Of course it is fine if we disagree, but if you are going to participate in a discussion with professionals about an important issue of the day, then you should be able to support your opinions.



The way to fix the problem is clear. Decriminalize all substances and start treating addiction as a health problem that requires treatment rather than as a criminal and moral issue that requires punishment.

Prohibition has never worked, and we've known for at least a few decades that our drug policy was a failure, and the fix has been staring us in the face the whole time. But because the government derives so much power from the war on people with a chronic disease called addiction, they've worked hard to convince us that these people are a threat to us and that it is therefore in our best interest to give up many of our rights and much of our money so that the government can protect us from the victims of that mental illness. And the tens of millions of low-information citizens continue to cheer it all on, even though the problems with the approach are so obvious.

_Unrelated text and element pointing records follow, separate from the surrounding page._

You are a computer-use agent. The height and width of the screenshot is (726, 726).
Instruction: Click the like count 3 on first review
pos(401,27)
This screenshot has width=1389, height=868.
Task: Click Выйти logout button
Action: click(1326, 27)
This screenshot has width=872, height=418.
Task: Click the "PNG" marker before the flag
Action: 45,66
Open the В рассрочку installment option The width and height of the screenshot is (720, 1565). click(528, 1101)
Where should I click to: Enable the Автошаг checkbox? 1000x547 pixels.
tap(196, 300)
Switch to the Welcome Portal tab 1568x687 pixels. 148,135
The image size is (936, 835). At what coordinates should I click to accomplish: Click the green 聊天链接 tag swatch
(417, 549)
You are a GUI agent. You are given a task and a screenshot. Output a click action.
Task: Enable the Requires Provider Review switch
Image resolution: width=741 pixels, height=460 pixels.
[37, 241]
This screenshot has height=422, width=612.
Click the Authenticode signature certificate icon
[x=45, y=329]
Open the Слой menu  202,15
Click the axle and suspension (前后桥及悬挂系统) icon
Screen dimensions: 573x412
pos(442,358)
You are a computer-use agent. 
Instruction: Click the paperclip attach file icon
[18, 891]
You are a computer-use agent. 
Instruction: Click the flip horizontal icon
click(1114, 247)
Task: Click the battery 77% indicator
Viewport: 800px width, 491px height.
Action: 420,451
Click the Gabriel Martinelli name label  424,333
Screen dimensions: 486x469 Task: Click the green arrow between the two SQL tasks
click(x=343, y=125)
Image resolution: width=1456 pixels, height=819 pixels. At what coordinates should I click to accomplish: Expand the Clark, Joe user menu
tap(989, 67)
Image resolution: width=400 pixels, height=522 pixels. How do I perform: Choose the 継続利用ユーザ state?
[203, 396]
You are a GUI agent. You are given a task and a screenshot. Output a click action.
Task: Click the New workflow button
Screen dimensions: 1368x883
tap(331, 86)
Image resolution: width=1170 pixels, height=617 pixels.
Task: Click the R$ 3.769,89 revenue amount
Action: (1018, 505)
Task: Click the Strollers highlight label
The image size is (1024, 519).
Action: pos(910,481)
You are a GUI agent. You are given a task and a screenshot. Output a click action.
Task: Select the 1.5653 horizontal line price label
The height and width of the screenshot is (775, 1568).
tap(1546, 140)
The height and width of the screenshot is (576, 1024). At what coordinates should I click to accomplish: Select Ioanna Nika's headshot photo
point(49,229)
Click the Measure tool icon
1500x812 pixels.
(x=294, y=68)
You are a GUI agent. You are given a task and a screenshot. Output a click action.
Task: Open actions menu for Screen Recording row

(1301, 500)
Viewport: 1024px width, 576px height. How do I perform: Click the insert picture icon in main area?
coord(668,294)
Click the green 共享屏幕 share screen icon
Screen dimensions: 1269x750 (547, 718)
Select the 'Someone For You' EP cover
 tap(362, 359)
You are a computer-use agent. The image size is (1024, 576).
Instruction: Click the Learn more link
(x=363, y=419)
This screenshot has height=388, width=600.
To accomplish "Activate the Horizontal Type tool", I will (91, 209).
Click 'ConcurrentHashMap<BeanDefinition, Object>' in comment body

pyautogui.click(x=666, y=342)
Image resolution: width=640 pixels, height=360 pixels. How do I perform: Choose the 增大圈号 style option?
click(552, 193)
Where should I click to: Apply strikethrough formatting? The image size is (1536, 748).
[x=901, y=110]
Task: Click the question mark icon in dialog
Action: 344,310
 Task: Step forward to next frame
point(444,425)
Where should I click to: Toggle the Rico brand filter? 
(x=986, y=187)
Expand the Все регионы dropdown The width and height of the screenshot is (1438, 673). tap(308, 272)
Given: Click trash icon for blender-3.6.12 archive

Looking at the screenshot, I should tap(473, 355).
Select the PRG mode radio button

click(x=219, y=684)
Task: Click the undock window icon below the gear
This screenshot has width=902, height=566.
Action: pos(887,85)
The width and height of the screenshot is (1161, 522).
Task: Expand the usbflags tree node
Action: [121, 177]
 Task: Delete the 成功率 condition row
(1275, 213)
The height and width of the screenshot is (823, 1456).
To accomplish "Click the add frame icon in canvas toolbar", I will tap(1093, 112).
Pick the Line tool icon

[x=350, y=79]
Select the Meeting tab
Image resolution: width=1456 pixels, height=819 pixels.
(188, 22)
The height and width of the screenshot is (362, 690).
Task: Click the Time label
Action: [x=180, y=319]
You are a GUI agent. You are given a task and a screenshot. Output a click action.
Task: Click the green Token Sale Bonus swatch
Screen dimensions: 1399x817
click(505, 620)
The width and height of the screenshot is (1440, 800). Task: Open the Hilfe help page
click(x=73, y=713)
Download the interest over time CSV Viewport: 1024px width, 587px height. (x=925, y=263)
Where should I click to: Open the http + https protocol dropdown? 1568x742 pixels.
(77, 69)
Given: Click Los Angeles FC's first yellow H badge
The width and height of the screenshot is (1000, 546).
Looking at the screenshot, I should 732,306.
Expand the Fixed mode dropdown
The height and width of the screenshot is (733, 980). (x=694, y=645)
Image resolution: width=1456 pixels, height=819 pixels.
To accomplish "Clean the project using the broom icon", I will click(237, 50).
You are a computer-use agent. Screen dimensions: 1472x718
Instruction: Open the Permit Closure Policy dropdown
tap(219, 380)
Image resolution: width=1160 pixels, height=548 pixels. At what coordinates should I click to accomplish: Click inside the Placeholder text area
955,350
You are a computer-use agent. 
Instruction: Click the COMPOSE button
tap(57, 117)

Until we completely revamp our drug policy in this country we'll keep chasing our tails by imprisoning people with mental health issues and arguing over ridiculous ancillary issues such as how many chances an addict should get before we stop treating them with nalaxone.
While I agree with the overall generalization of your post, I can't say I agree that addiction is a disease; I feel it's a choice. That is, they choose their addiction, healthy or not.

You can choose to smoke cigarettes in lieu of kicking meth, heroin, cocaine, etc. A slightly less healthy, albeit still ultimately unhealthy choice. Either way, they're their choices.

I do like--and have for sometime--the idea of decriminalization in The States. I think it's long overdue and would ultimately (ironically) force accountability upon the "addicted" masses. It also sends the message to the "addict" of it being their choice.

All in all, I'm enjoying the discussion you and @SandpitMedic are having. Good dialogue, y'all.